EL CASO DEL DOCTOR – Stephen King
Creo que sólo hubo una ocasión en la que yo resolviese un crimen antes que mí escasamente imaginativo amigo Sherlock Holmes. Digo creo porque mi memoria empezó a volverse borrosa por los bordes cuando alcancé mi novena década, y ahora que me acerco a la centena, toda ella se ha vuelto decididamente nebulosa. Puede que hubiera otra ocasión, pero no recuerdo si la hubo.
Dudo que alguna vez pueda llegar a olvidar este caso en particular por muy oscuros que puedan volverse mis pensamientos y recuerdos, pero sospecho que no me queda mucho tiempo para seguir escribiendo, así que pensé que debía pasarlo al papel. Dios sabe que ya no puede humillar a Holmes, pues hace ya cuarenta años que está en la tumba. Creo que es tiempo suficiente para haber dejado la historia sin contar. Ni siquiera Lestrade, que solía emplear a menudo a Holmes, aunque nunca sintió especial apego por él, rompió el silencio sobre el caso de lord Hull, aunque, considerando las circunstancias, difícilmente podría haberlo hecho. E incluso dudo que lo hubiera hecho si las circunstancias hubieran sido diferentes. Holmes y él podrían sentir una mutua enemistad, pero Lestrade sentía un respeto peculiar por mi amigo.

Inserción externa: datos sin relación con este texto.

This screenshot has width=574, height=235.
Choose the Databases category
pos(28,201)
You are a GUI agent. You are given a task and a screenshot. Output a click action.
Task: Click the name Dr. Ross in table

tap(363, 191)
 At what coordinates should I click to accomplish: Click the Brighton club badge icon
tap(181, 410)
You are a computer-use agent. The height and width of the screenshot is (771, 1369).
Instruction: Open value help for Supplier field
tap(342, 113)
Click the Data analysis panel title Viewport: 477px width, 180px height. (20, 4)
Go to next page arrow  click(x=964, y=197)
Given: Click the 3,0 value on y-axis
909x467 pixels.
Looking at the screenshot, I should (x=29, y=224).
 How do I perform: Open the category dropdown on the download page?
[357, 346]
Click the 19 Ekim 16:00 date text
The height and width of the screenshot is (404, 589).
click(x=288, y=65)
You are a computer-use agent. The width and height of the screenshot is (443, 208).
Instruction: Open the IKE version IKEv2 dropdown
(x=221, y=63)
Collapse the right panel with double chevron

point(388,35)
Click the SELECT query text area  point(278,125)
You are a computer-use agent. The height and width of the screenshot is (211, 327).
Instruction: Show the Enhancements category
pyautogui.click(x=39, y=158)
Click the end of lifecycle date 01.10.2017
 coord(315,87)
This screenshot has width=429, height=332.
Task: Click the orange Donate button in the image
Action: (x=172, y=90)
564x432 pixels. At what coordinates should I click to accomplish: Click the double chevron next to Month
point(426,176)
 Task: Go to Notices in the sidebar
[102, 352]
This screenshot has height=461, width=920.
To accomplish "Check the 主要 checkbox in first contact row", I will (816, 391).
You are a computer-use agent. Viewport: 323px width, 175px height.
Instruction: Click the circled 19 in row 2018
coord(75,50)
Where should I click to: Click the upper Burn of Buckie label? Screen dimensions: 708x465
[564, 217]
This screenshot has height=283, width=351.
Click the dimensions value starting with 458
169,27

¿Por qué lo recuerdo tan claramente? Porque el caso que resolví, y, según creo, el único que yo resolví durante mi larga asociación con Holmes, fue precisamente aquel que Holmes deseaba resolver más que ningún otro.
Hacía una tarde húmeda y deprimente y el reloj acababa de dar la una y media. Holmes estaba sentado junto a la ventana, sosteniendo su violín pero no tocándolo, mirando en silencio a la lluvia. Había ocasiones, sobre todo cuando había dejado atrás sus días de cocainómano, en que Holmes podía ponerse taciturno hasta la displicencia cuando los cielos permanecían insistentemente grises durante una semana o más. y aquel día debía sentirse decepcionado, ya que el barómetro había estado subiendo desde la noche anterior y había predicho confiadamente que, como mucho, el cielo habría despejado para las diez de la mañana. Sin embargo, la bruma que flotaba en el aire cuando desperté se había espesado hasta convertirse en una lluvia continua. Y si había algo que pudiera volverle más taciturno que los largos periodos de lluvia, era el equivocarse.